Love in Action Orphanage, Jalisco, Mexico



Anabel Frutos, the founder of the Love in Action Center, is a native of Mexico. She and her husband, Raul saw great needs and poverty around them and felt they needed to respond. So in 2001, they started a feeding program from their carport for children in the neighborhood. The original group soon began bringing their siblings and friends and then their mothers as well and a parenting class was added to this weekly event.

With a growing need for space they found an old pottery manufacturing shop that consisted of a number of small buildings. They established a daycare for the neighborhood and during the certification process, the government asked if they would consider being a shelter for children. They now help orphaned children sent from throughout the state of Jalisco.

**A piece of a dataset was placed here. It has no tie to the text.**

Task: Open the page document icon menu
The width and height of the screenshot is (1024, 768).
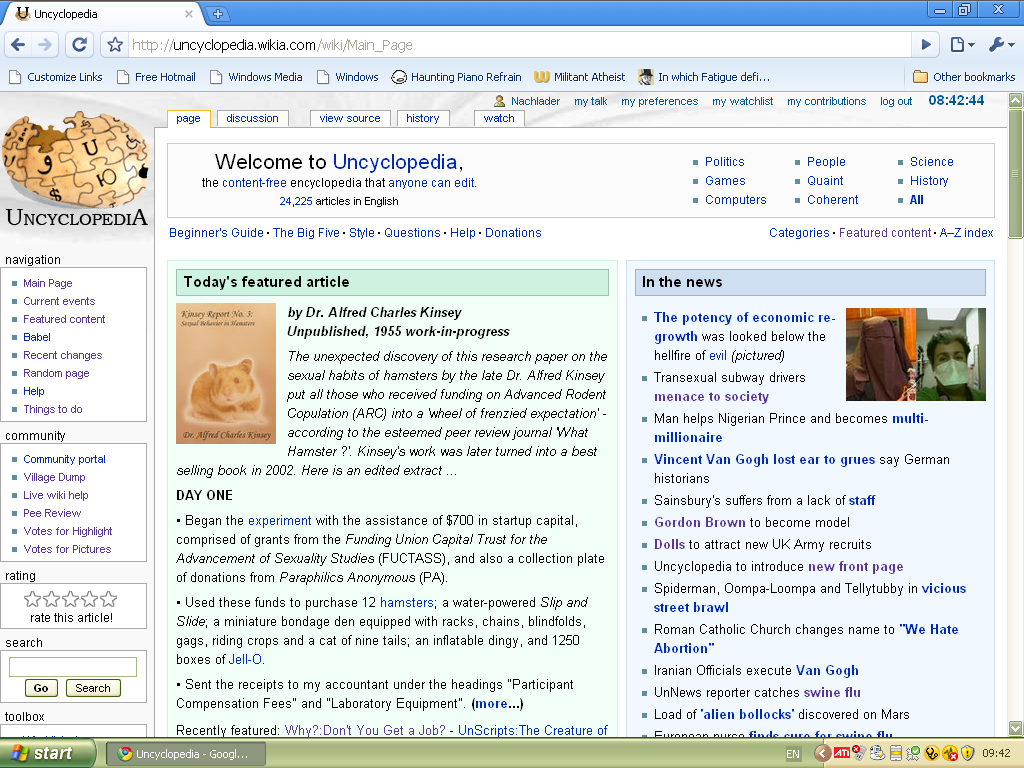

La Ola Orphanage, Jocotepec, Mexico


La Ola Orphanage was founded by Bob and Becky Plinke from Cookeville, TN. Both had a heart for foreign missions and had been involved in mission trips for several years. In 2009 Becky left her professional career as a nurse and moved to Mexico to look for a place to start a mission. On March 1, 2010 La Ola received it's first children.

In July Bob retired from his profession as a medical doctor to join the effort. Today La Ola is serving the needs of 16 abandoned, abused and orphaned children. Over 40 children have been sheltered there since its inception.

Hope House Orphanage, Jalisco, Mexico



Hope House, located in Jalisco, Mexico, is a children's shelter providing permanent and foster care for young boys ages 6-18 who have been abused, neglected or abandoned. It was founded by missionaries Rodney and Kina Dutro. (Kina has put together our visits to all of the other orphanages and we will be staying there each night)

Many of the boys are sent by governmental agencies in Jalisco to stay while permanent housing is found, a process which may take several years. Meanwhile, these boys are given the opportunity to receive an education, learn a trade skill and mature socially and developmentally.

San Pablo Orphanage, Cedro, Mexico


The order of Las Misioneras del Cristo Resusitado was founded in 1996 by Madre Bertha Chávez López to care for families impacted by AIDS.

Approximately three years ago the HIV-negative children and siblings of the patients under hospice care in Tonala, were moved to the Misión San Pablo orphanage in Cedros. Nuns from the Order now care for approximately 52 children between the ages of 2 and 14 years, whose parents have died from AIDS-related conditions.

The nuns facilitate frequent visits between siblings, and surviving family members.